* _Problem statement_:
Below are some records. Return exactly the lines from the one containing "Switch chart range to 1W" through the one containing "The image size is (587, 481).", both included, and only those.

>>>>>

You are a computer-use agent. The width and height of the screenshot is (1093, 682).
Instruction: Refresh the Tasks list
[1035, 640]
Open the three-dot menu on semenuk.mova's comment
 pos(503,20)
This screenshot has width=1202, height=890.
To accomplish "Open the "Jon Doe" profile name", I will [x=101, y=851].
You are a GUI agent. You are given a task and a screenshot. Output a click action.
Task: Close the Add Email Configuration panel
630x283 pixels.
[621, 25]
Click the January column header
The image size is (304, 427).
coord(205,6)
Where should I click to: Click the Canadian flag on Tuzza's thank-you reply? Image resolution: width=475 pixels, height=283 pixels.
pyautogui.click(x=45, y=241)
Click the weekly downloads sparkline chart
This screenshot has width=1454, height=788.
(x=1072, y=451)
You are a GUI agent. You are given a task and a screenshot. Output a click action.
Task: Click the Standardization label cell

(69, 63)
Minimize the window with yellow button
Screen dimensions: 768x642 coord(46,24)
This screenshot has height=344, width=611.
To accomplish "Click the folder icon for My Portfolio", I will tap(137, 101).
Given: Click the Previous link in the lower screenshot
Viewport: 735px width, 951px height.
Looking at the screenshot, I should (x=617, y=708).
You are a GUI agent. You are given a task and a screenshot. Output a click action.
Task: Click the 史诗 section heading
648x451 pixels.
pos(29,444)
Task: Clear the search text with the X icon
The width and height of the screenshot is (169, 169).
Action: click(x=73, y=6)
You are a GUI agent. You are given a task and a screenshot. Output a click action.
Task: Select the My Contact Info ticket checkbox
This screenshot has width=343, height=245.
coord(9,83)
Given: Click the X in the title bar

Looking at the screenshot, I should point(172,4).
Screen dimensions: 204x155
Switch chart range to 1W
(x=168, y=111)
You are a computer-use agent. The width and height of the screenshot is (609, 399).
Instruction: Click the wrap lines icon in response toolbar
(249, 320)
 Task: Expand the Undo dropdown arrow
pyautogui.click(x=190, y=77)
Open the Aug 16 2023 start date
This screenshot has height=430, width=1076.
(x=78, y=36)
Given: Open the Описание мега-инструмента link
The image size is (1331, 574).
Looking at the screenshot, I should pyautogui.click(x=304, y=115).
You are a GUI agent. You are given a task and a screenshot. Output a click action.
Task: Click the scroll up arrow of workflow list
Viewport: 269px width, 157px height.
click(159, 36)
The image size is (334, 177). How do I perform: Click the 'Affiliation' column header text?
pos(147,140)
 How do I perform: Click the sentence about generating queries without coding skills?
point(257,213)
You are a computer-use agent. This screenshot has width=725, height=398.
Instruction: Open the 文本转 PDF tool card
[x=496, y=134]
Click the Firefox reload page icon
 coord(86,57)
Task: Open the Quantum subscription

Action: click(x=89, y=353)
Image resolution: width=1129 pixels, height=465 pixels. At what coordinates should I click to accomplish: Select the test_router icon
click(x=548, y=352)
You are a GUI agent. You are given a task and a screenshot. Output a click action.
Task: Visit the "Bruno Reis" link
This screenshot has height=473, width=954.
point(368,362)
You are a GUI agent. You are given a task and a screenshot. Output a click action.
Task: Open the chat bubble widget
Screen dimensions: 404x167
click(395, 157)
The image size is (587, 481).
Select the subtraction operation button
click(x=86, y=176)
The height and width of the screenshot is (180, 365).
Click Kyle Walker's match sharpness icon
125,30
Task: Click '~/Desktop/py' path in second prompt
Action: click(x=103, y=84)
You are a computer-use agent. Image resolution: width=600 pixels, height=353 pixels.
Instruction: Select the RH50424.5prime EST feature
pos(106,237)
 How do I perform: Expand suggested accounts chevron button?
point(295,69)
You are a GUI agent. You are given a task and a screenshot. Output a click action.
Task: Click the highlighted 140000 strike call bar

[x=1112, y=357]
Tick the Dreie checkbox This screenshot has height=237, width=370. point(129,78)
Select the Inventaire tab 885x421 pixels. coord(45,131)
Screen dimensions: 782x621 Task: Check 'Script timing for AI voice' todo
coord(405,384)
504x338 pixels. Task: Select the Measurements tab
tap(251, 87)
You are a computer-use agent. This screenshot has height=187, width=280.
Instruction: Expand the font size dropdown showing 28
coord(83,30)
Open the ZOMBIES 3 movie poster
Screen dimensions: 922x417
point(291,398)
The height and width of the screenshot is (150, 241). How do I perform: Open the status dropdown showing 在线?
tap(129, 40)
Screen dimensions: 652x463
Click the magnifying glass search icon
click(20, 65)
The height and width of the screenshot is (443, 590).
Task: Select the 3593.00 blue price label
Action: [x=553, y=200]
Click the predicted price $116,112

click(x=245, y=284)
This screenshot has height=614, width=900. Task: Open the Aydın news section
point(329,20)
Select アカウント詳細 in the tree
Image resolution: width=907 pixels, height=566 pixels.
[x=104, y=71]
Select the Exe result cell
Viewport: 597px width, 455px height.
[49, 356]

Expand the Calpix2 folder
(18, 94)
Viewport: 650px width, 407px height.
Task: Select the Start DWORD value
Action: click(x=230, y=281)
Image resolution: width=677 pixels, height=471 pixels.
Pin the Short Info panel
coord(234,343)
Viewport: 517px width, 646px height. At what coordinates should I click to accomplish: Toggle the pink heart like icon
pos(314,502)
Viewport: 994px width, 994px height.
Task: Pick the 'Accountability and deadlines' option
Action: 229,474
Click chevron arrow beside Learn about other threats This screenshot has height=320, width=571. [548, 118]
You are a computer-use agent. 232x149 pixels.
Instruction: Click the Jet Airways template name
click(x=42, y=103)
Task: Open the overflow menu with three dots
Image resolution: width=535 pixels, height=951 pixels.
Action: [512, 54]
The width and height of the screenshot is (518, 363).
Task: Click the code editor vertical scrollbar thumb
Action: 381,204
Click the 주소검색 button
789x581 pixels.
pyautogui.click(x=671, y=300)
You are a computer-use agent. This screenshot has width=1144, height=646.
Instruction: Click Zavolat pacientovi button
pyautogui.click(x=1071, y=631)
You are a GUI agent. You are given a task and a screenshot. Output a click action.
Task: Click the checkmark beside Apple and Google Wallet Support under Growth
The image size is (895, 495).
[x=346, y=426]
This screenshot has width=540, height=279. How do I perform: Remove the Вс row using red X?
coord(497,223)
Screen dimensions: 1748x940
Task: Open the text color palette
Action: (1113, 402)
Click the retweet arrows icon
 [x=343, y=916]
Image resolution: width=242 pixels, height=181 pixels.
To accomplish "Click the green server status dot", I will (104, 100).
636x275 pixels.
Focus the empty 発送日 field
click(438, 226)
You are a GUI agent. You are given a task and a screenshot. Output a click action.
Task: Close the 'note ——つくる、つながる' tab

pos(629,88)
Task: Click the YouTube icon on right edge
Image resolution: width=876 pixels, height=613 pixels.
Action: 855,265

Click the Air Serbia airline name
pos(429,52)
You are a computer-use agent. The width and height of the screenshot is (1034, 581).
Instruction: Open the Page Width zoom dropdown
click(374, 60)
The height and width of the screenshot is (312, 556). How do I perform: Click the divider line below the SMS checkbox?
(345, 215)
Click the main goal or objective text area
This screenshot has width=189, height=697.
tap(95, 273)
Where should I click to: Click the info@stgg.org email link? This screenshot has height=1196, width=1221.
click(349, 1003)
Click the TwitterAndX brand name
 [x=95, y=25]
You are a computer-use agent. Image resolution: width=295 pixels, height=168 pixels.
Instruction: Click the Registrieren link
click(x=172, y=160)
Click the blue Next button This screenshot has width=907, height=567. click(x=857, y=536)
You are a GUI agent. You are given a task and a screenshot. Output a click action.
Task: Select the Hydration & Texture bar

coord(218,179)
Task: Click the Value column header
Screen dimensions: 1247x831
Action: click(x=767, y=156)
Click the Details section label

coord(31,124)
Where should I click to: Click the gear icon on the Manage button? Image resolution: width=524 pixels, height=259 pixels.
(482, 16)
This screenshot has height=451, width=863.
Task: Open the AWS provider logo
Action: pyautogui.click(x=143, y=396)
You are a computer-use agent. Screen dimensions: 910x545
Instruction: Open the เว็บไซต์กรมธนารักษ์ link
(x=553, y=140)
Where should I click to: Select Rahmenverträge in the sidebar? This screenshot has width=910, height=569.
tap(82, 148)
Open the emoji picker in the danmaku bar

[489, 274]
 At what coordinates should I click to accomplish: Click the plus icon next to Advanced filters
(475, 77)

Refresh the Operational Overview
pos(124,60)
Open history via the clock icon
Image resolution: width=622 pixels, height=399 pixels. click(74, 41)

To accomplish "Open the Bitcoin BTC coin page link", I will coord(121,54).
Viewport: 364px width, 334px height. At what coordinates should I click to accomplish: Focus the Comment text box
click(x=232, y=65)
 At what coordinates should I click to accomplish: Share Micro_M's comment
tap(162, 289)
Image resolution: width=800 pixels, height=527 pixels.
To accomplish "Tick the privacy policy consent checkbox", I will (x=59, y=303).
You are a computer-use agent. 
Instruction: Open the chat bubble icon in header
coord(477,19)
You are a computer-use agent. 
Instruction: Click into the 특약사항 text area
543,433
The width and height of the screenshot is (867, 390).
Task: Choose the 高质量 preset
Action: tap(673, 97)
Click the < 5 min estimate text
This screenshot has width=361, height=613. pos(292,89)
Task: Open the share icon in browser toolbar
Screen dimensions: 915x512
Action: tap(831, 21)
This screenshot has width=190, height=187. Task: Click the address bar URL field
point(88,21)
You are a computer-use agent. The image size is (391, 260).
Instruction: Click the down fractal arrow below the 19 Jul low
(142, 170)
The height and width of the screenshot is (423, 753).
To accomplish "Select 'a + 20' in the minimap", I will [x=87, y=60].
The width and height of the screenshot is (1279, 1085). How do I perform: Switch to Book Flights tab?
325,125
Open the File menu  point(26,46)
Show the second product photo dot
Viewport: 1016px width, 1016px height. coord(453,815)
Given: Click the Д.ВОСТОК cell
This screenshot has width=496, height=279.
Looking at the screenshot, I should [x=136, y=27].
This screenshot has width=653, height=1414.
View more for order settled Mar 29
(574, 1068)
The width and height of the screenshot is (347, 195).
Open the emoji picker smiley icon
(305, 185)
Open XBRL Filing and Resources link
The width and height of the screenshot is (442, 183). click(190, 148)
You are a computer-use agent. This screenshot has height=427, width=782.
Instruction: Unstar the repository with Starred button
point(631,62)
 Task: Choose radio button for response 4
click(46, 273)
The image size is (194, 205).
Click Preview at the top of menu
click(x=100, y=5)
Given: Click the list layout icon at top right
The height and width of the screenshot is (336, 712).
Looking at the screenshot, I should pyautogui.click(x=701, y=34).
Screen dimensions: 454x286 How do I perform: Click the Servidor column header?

<<<<<

* _Response for this exercise_:
Switch chart range to 1W
(x=168, y=111)
You are a computer-use agent. The width and height of the screenshot is (609, 399).
Instruction: Click the wrap lines icon in response toolbar
(249, 320)
 Task: Expand the Undo dropdown arrow
pyautogui.click(x=190, y=77)
Open the Aug 16 2023 start date
This screenshot has height=430, width=1076.
(x=78, y=36)
Given: Open the Описание мега-инструмента link
The image size is (1331, 574).
Looking at the screenshot, I should pyautogui.click(x=304, y=115).
You are a GUI agent. You are given a task and a screenshot. Output a click action.
Task: Click the scroll up arrow of workflow list
Viewport: 269px width, 157px height.
click(159, 36)
The image size is (334, 177). How do I perform: Click the 'Affiliation' column header text?
pos(147,140)
 How do I perform: Click the sentence about generating queries without coding skills?
point(257,213)
You are a computer-use agent. This screenshot has width=725, height=398.
Instruction: Open the 文本转 PDF tool card
[x=496, y=134]
Click the Firefox reload page icon
 coord(86,57)
Task: Open the Quantum subscription

Action: click(x=89, y=353)
Image resolution: width=1129 pixels, height=465 pixels. At what coordinates should I click to accomplish: Select the test_router icon
click(x=548, y=352)
You are a GUI agent. You are given a task and a screenshot. Output a click action.
Task: Visit the "Bruno Reis" link
This screenshot has height=473, width=954.
point(368,362)
You are a GUI agent. You are given a task and a screenshot. Output a click action.
Task: Open the chat bubble widget
Screen dimensions: 404x167
click(395, 157)
The image size is (587, 481).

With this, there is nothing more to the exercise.